Excerpts from a dataset:

<<<<

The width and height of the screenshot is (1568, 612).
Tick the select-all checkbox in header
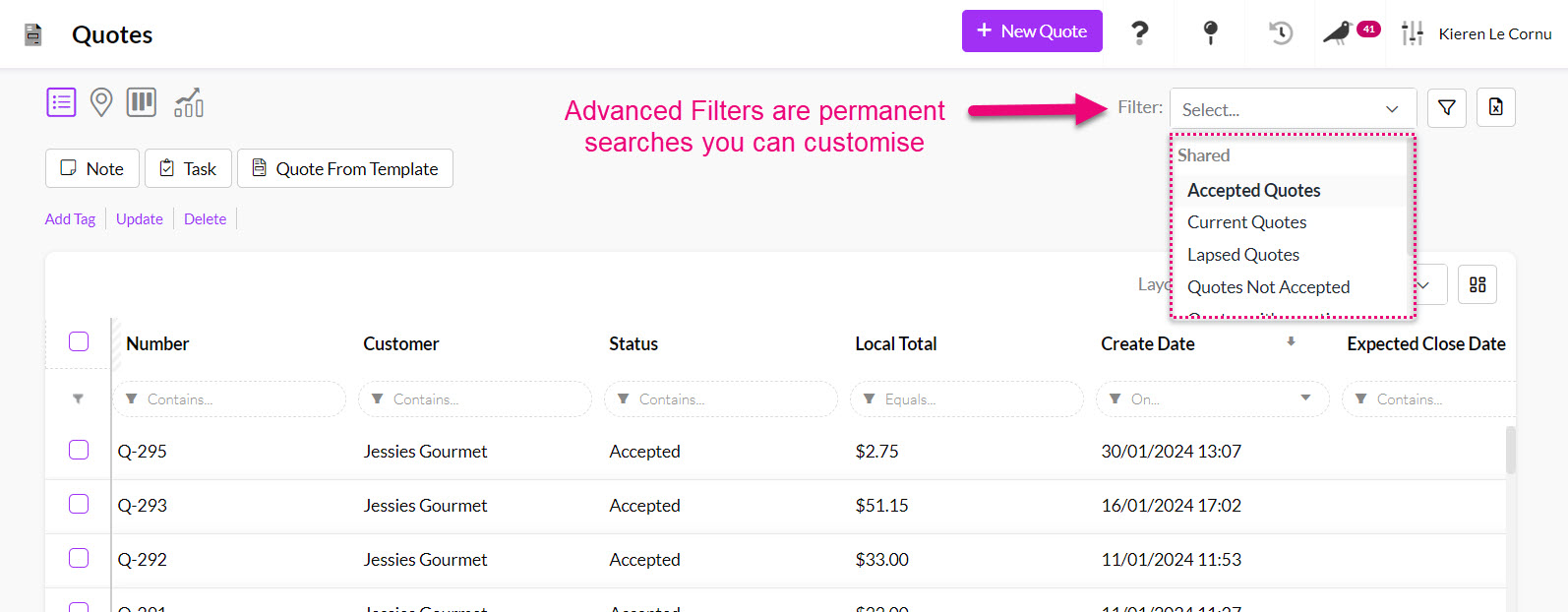[79, 341]
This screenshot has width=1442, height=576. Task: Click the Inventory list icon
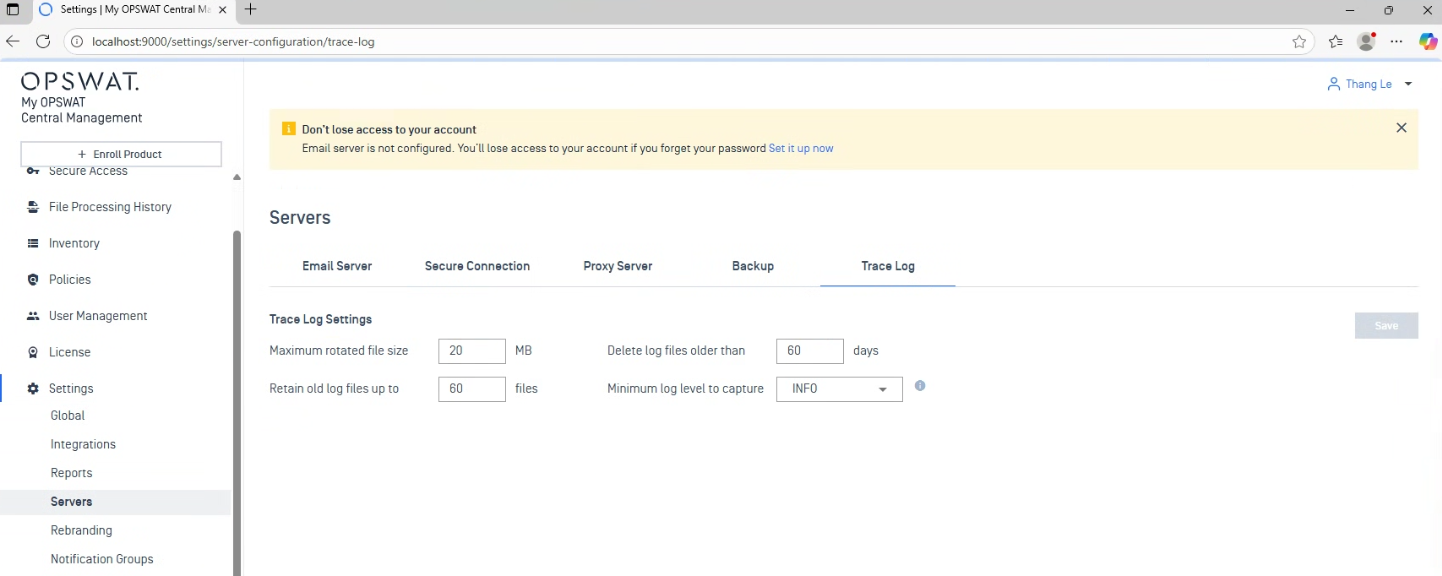33,243
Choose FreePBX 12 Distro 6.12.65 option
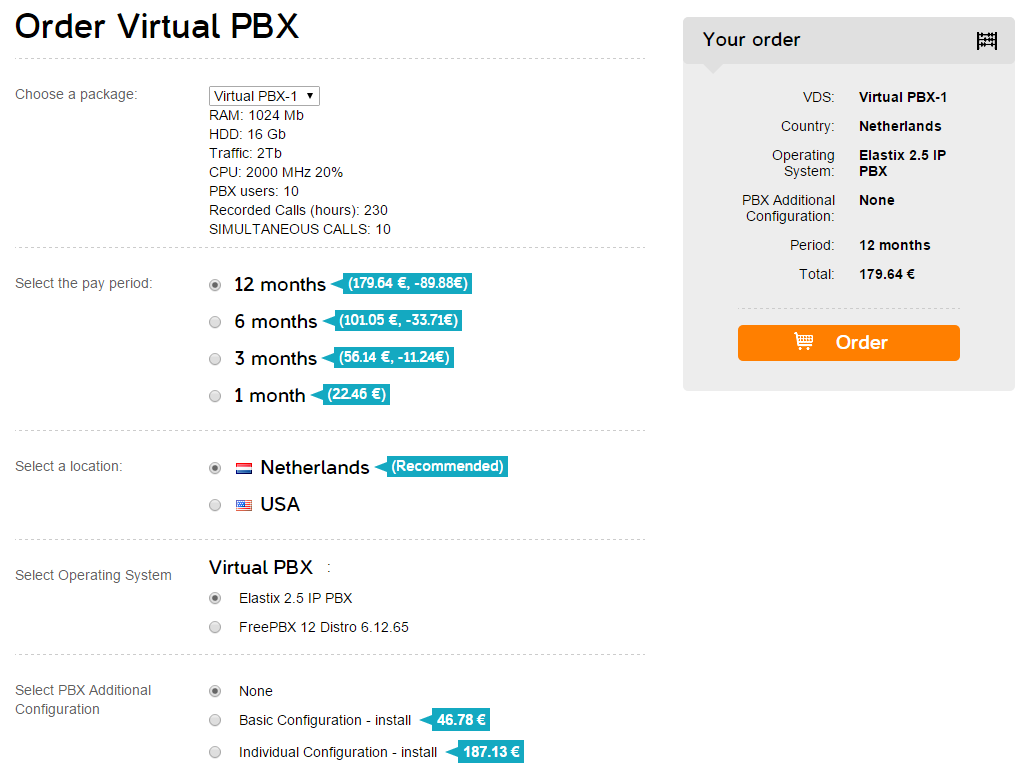Image resolution: width=1029 pixels, height=776 pixels. [215, 627]
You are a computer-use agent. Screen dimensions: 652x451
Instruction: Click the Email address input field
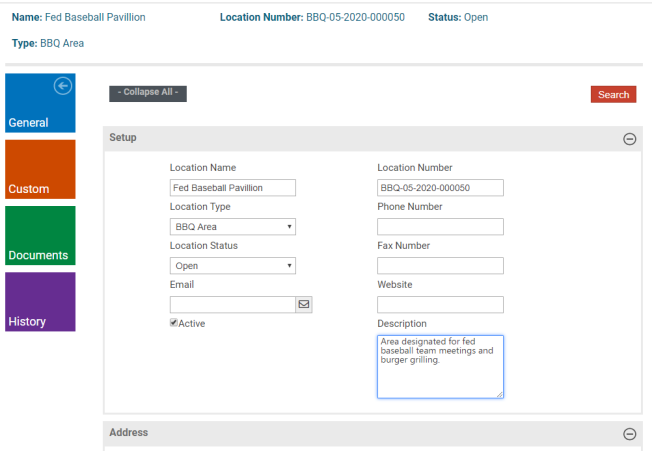232,304
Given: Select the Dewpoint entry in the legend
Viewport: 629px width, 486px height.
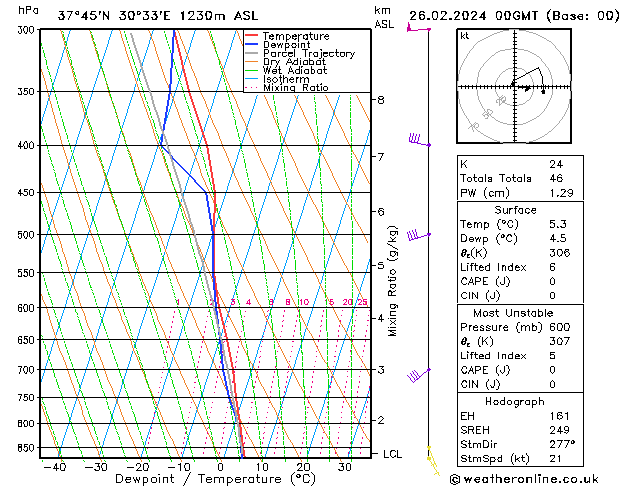Looking at the screenshot, I should pyautogui.click(x=286, y=45).
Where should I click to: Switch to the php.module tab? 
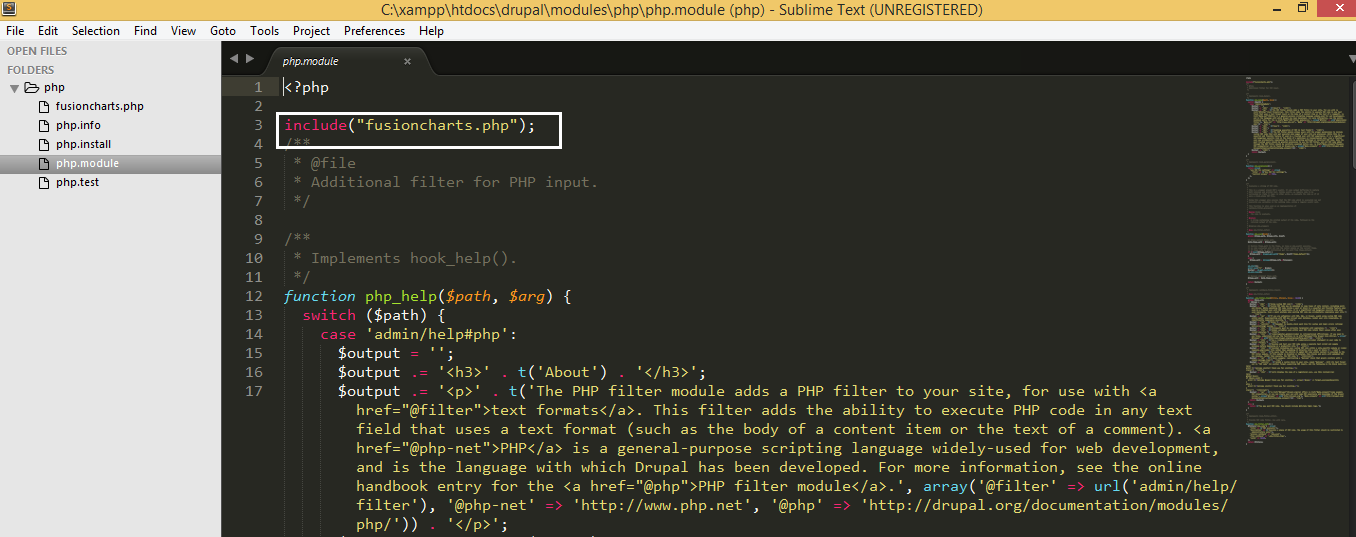(x=311, y=61)
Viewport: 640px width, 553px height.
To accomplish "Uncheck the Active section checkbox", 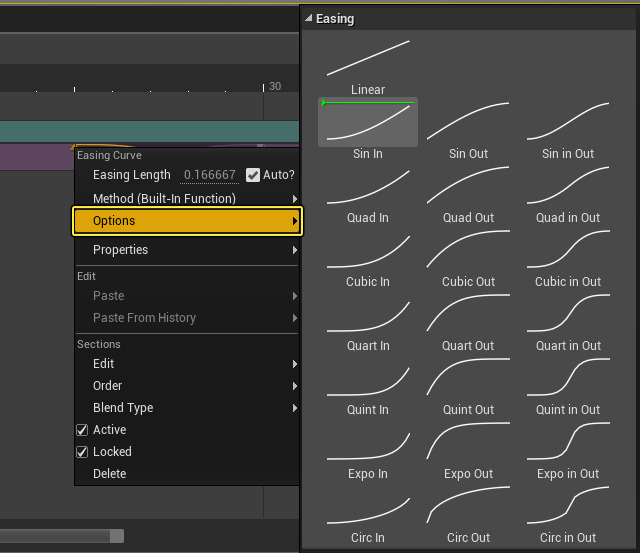I will [82, 430].
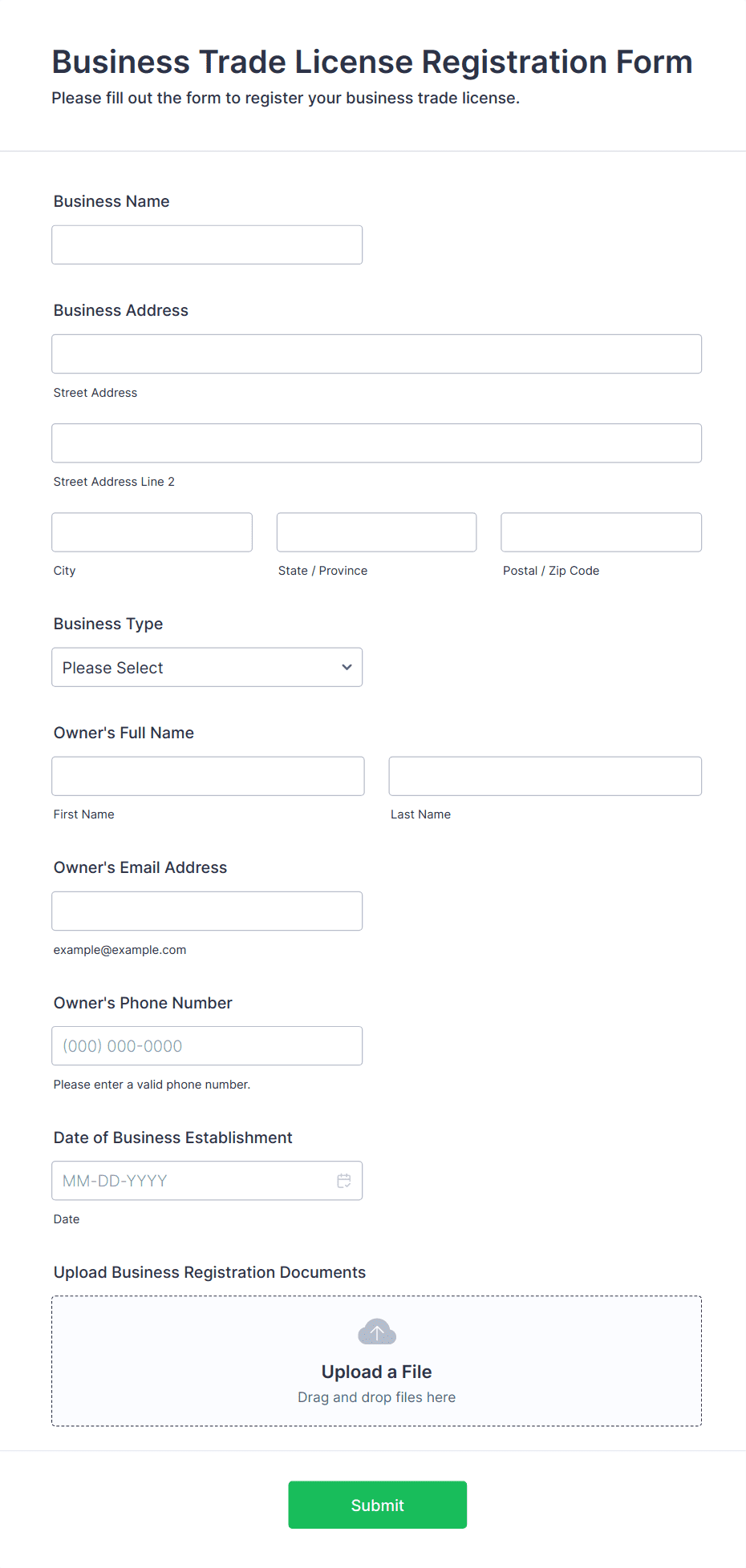Click the Street Address input field

(376, 354)
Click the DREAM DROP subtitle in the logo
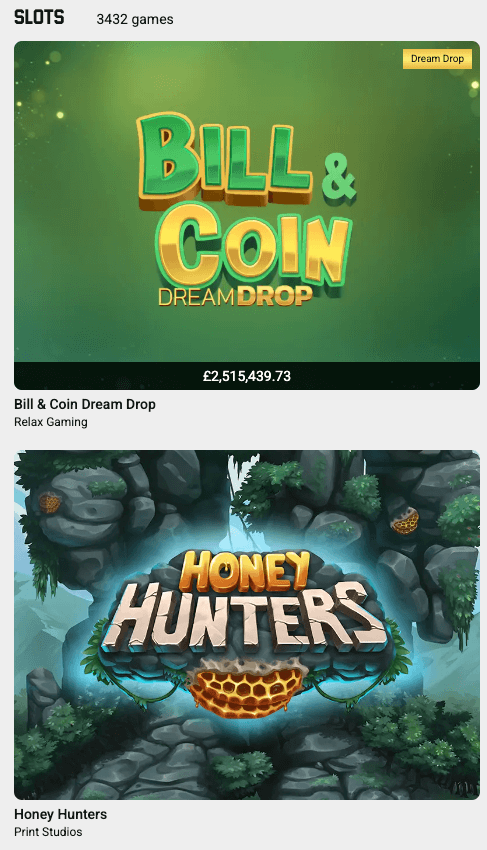Image resolution: width=487 pixels, height=850 pixels. [x=235, y=296]
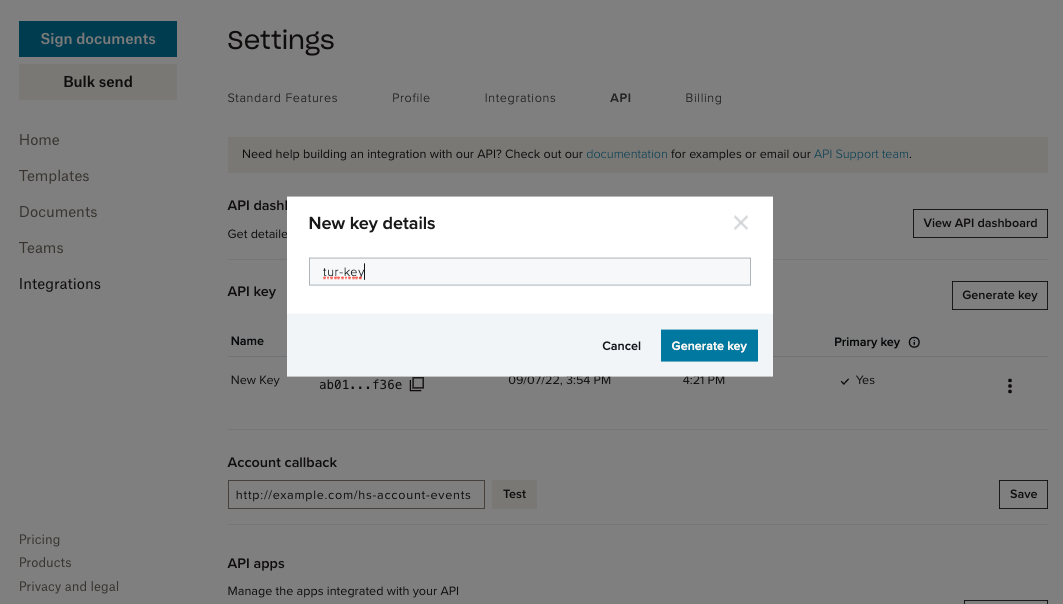Navigate to Home in the sidebar
Image resolution: width=1063 pixels, height=604 pixels.
[x=39, y=139]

>>>>

→ YOUR TASK
The answer must be the lines above from the one containing "Viewport: 629px width, 486px height." through the one containing "Viewport: 640px width, 553px height.", reproduced exactly, with no pictures and nothing else.

→ REPLY
Viewport: 629px width, 486px height.
Looking at the screenshot, I should pyautogui.click(x=286, y=45).
Where should I click to: Switch to the php.module tab? 
(x=311, y=61)
Viewport: 640px width, 553px height.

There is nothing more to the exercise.